4. Cataclysmic error? As soon as he said that I made a mistake in the argument that I gave, I knew where he was going to go with it. Here’s my argument again as he restated it:
(1) S just is god if and only if (a) S is a deity and (b) S is an ultimate.
(2) The Father is a deity.
(3) The Father is an ultimate.
(4) Therefore, the Father is a deity and is an ultimate. (Conjunction: 2, 3)
(5) Therefore, the Father just is a god. (1, 4)
Notice what he didn’t quote me on: “In what follows, we are going to consider this argument.” What this means is that, instead of considering what each of the premises mean in the context of the section within which it appears, Tuggy has read it quite apart from the point I was making.
Here’s what I mean: Sure, anybody could come along and even at random see (5) and affirm it. That doesn’t make them a unitarian. But I’m not considering the argument under any old situation. I’m considering the argument in the context of individuals who affirm the divine processions. That makes fussing over condition (3) of his definition of “unitarian” irrelevant, and an uncharitable reading of what I wrote.
This is because, by the time we get to (5) in the context of what I discussed, the reason Augustine, Aquinas, and even Hasker have for accepting that conclusion is what makes them unitarian (on Tuggy’s definition). And again, what did I argue in literally that entire section? All these men accept (3), and therefore (4), because of the divine processions. If the Father really is the “principle” or “cause” of the Son and Holy Spirit, then on the divine processions, condition (3) of Tuggy’s definition of “unitarian” (“and is not numerically identical with anyone else”) is met. I’m not sure how this means that I “unaccountably” left out the condition.
While I’m on condition (3) of the definition of “unitarian,” I have suspected (and it has now been confirmed) that it’s meant to rule out Leftow and Oneness Pentecostals from being unitarian. Tuggy says this:
A Oneness person may believe that the Father just is (is numerically the same as) God, but he can’t be a unitarian if he also thinks that the Son just is God.
Quite frankly, I don’t get the motivation for ruling Oneness out. But does Oneness fail to satisfy condition (3)?
Nope. If one accepts both a standard Oneness Christology and a Model A compositional Christology, then the Father is “in” the composite Christ, but the Father isn’t numerically identical to Christ. This is what I have argued is David K. Bernard’s view. And then Oneness Pentecostal can just say (as they sometimes do) that the Holy Spirit refers to “God in spiritual action.” That some Oneness Pentecostals could count as unitarians while others don’t seems odd. I hope that he might explain this to me.

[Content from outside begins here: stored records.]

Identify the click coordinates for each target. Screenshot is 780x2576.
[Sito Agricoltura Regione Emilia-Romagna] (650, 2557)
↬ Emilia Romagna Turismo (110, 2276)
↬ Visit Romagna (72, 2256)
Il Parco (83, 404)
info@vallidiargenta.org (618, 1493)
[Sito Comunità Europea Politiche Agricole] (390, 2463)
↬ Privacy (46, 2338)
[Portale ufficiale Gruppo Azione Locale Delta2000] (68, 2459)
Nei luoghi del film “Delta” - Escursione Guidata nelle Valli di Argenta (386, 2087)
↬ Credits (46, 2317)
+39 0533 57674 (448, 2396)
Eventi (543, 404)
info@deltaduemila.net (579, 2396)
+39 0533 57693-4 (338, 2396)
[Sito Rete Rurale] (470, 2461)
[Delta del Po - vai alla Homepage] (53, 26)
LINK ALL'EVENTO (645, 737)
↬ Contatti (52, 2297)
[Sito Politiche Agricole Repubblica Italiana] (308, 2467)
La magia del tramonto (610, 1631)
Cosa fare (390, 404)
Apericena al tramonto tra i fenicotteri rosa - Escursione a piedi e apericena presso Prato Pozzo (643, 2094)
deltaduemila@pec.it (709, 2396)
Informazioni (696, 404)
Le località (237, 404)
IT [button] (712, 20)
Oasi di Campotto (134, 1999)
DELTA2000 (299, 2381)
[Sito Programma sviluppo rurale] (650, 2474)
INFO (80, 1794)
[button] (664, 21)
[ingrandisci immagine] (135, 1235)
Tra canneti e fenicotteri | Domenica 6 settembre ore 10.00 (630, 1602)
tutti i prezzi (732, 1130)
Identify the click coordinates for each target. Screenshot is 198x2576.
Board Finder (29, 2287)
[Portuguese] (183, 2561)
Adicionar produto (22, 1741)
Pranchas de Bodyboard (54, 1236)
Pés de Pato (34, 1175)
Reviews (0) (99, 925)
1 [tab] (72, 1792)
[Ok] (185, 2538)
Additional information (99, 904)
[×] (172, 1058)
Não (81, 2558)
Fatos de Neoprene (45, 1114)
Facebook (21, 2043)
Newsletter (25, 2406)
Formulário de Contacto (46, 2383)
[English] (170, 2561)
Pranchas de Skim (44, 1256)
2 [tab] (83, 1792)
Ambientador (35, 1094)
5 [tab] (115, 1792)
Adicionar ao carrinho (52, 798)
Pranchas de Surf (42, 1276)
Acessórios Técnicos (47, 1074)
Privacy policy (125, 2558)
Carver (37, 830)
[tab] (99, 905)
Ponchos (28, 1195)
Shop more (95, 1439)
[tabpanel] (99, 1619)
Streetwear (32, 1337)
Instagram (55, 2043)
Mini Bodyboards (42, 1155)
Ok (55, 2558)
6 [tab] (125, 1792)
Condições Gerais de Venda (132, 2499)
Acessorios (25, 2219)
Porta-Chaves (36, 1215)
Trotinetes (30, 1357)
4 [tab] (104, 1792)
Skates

Notice what his explanation of condition (3) just above does as well. It rules out anybody who believes God just is the Father and who believes that “Holy Spirit” sometimes also refers to the Father. If there’s even one case in the NT where the (supposed) unitarian believes the Holy Spirit just is God (some use Luke 1:35 to show this), then that individual is not a unitarian after all. So either we need to modify condition (3) of the definition, or we need an explanation for what I’ve misunderstood here so we can leave it as-is.
At the very least, what I I’ve tried to show is that his definition of “unitarian” isn’t as “clear and uncontroversial” as he claimed in “Tertullian the Unitarian.”
5. Going for the kill? What I argued in the last section of my post wasn’t meant to get all MTs “to avoid the ire of the U-word.” It was meant to show that if Augustine, Aquinas, and Hasker can all count as “unitarian,” something has gone awry.
The problems here are even more significant than I was able to raise in that post. In the near future, Beau Branson and I are releasing some videos where we raise three problems for Tuggy’s definition of “unitarian.” Sticking to his definitions, come what may, doesn’t look like a good option to us.